How many lines in the records below contain the string "header", matching case exactly? Reply with the number alone.
------ MATERIAL TO PROCESS ------
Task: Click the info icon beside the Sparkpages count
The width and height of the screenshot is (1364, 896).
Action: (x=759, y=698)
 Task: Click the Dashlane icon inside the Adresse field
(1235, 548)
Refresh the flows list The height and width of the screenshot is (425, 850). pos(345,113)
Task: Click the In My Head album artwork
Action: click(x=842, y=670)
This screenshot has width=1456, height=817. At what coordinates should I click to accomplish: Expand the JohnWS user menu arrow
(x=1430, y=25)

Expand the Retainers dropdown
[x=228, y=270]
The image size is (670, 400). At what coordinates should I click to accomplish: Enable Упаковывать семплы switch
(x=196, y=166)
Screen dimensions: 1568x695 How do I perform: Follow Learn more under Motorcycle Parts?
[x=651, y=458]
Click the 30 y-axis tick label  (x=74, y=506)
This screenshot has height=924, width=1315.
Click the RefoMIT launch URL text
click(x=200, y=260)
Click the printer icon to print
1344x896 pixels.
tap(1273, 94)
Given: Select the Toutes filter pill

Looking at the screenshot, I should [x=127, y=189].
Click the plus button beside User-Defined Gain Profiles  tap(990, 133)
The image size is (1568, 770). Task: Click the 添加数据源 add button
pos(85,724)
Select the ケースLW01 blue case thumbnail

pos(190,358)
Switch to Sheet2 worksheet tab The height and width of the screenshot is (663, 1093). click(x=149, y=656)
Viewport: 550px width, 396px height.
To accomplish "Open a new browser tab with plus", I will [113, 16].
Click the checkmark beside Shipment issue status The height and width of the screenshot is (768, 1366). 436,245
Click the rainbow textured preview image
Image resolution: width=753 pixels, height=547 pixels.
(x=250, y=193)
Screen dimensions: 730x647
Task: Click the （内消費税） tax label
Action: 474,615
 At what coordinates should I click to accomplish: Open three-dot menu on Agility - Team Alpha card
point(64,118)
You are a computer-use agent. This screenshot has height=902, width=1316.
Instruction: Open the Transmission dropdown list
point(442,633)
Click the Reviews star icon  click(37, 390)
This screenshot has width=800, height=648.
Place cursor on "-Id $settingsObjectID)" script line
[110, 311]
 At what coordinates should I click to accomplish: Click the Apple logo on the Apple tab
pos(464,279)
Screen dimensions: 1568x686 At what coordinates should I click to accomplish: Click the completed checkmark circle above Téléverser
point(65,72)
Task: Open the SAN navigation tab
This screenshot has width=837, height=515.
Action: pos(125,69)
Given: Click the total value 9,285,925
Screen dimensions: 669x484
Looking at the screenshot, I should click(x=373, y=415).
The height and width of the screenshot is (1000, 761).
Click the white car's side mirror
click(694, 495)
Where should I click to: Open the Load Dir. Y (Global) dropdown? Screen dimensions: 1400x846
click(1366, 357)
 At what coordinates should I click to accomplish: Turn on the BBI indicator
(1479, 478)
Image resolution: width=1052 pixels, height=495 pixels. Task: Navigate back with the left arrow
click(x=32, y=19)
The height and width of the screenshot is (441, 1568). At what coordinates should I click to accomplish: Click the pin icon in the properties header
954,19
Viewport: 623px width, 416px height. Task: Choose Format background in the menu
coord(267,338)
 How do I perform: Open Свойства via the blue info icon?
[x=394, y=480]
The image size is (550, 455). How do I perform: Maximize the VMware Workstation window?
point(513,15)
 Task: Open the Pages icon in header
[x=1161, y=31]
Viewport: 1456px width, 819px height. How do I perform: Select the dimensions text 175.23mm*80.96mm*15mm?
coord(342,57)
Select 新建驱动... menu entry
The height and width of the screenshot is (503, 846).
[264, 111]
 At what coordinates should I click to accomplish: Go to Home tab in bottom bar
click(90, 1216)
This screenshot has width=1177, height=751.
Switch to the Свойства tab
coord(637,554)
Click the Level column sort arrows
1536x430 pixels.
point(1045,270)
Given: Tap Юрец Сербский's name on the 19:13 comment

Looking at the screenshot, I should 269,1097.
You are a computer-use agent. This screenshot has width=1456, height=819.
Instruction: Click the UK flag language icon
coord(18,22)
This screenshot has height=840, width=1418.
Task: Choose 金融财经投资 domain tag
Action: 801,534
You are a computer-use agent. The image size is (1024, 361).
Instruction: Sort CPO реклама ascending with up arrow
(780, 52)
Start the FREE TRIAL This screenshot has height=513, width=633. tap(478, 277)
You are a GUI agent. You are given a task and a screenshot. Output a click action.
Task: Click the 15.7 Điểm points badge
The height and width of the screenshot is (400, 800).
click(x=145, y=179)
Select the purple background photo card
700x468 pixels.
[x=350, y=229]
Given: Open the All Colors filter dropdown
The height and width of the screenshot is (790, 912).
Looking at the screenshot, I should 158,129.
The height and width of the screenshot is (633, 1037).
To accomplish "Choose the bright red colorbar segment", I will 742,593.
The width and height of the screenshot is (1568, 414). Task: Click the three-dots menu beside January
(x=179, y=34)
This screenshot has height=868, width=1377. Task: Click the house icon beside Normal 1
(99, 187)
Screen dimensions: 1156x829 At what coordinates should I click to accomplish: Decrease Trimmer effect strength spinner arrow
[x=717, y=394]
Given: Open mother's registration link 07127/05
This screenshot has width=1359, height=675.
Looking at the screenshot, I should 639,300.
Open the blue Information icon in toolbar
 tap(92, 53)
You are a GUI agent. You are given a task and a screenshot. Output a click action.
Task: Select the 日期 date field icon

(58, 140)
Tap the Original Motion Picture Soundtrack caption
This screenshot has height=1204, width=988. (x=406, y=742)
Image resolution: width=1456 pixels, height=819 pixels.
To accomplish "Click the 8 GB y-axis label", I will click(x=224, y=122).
------
- **RESULT**
2